** Opening Data extracts block **

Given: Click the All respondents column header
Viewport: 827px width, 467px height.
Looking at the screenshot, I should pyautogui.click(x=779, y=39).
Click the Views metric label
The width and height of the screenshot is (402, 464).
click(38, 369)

** Closing Data extracts block **

• _What the exercise asks_
Reproduce the listing above verbatim.

• _Problem solution_
Given: Click the All respondents column header
Viewport: 827px width, 467px height.
Looking at the screenshot, I should pyautogui.click(x=779, y=39).
Click the Views metric label
The width and height of the screenshot is (402, 464).
click(38, 369)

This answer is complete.